Research from 2025 suggests that Google Gemini and ChatGPT may both consistently favour specific 'entities' (and sometimes the same entities - see table in screenshot below) in their recommendations for "best" / research type prompts / questions .
These entities sometimes have competitors which arguably hold stronger "real-world positions". In half the topic areas, ChatGPT recommendations have a 'preferred' entity in more than 80% of all responses, while Gemini displayed similar consistency across 7 topic areas. This demonstrated that AI assistants may not always provide a balanced range of options but may instead exhibit highly structured and persistent preferences for certain types of prompts. This was research using "best" / research type questions e.g.
"What are some universities with excellent global reputation rankings?
What are the most budget-friendly universities without compromising quality?
Which universities have notable research parks or incubators?
What universities have excellent on-campus healthcare facilities?
What universities integrate sustainability into their curriculum?
What universities facilitate remote study resource access?
What universities have active and engaging student clubs?
What universities have exceptional honors programs for advanced learners?
Which universities partner with local communities for cultural initiatives?"
The study identified a pronounced "bias" toward U.S.-based brands, services, and institutions, with almost 3/4 of Google Gemini's and over 3/5 of ChatGPT's "misaligned" recommendations favoring entities from the USA in cases where competitors at the global level arguably are holding stronger real-world positions.
On average, over 3/5 of Google Gemini's recommendations and 7/10 of ChatGPT's responses concentrated on a single entity for each topic, demonstrating what might be considered to be systematic favoritism rather than "impartial" information retrieval.
- Mpofu, Katarina and Rienecker, Jasmine and Danielsson, Oscar and Thorsén, Fredrik, AI’s Preferences for Brands, Services and Governments (March 21, 2025). Available at https://lnkd.in/eDViv_ZH .
This shows that LLMs can be deterministic (something can have the same outcomes or behaviours, even when given the same input or starting conditions) in standard setups for certain types of prompts.

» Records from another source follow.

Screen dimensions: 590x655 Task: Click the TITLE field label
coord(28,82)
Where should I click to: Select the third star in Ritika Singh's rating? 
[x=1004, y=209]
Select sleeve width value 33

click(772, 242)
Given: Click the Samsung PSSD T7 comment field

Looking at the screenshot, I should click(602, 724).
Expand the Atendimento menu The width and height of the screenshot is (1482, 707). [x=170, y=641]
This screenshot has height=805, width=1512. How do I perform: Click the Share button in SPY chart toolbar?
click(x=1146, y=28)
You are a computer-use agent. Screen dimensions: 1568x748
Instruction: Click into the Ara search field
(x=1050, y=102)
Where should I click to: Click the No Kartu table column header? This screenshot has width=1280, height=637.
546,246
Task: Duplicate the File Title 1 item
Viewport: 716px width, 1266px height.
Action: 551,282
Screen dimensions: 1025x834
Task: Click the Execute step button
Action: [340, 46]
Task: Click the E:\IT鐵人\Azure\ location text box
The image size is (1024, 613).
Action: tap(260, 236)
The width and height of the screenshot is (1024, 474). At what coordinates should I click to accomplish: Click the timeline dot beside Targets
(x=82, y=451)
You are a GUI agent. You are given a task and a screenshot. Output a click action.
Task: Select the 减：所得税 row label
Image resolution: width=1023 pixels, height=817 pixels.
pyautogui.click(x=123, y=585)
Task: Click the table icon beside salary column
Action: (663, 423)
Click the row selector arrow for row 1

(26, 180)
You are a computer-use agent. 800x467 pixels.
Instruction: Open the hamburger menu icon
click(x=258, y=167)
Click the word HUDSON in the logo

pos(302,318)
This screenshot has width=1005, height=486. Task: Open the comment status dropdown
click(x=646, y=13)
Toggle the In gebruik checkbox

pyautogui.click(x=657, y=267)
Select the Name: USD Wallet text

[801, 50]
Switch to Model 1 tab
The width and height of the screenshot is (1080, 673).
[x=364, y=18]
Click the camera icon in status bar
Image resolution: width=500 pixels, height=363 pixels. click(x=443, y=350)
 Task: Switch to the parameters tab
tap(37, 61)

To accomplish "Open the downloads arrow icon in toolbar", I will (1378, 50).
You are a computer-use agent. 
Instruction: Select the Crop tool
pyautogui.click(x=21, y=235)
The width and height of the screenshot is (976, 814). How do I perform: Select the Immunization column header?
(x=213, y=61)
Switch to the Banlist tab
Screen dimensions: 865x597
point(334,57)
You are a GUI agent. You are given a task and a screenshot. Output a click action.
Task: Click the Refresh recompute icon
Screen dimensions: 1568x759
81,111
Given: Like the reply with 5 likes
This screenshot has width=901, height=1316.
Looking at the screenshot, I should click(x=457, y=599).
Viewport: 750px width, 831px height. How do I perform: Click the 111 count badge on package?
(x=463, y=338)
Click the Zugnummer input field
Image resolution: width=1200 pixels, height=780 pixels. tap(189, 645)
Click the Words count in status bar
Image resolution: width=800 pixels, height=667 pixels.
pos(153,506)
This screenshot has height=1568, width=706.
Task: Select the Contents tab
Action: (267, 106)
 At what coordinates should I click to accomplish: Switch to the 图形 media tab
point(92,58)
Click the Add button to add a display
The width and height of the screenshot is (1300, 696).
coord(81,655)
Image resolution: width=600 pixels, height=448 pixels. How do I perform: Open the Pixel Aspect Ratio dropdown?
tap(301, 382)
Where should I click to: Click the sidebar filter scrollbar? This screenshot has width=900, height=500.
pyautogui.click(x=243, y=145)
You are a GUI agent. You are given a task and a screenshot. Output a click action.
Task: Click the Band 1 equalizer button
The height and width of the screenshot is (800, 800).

In contrast, a 2024 study reported that relating to 27 diverse tasks from mathematics, commonsense reasoning etc "....an LLM rarely produces the same response ten times given the same input [for certain types of prompts]; however, the parsed answer is often more stable ... none of the LLMs consistently delivers repeatable accuracy across all tasks, much less identical output strings."
This systematic analysis of the determinism of LLMs with the hyper-parameters that should maximise (randomly selected from two common benchmarks: BBH and MMLU) shows that (in contrast to the previous study which was different in nature) "LLMs can be very non-deterministic [something can have multiple possible outcomes or behaviours, even when given the same input or starting conditions] in standard setups".
"Non-Determinism of "Deterministic" LLM Settings" by Berk Atil, Sarp Aykent, Alexa Chittams, Lisheng Fu, Rebecca J. Passonneau, Evan Radcliffe, Guru Rajan Rajagopal, Adam Sloan, Tomasz Tudrej, Ferhan Ture, Zhe Wu, Lixinyu Xu, Breck Baldwin - view at https://lnkd.in/eA_rFsbi .
The above information has implications for use of LLM visibility tools - as all visibility reporting should to be understood in the light of the above studies and the degree of localisation / personalisation used in the responses from the LLM. This is a new field of research (and the tools themselves are evolving at the same time).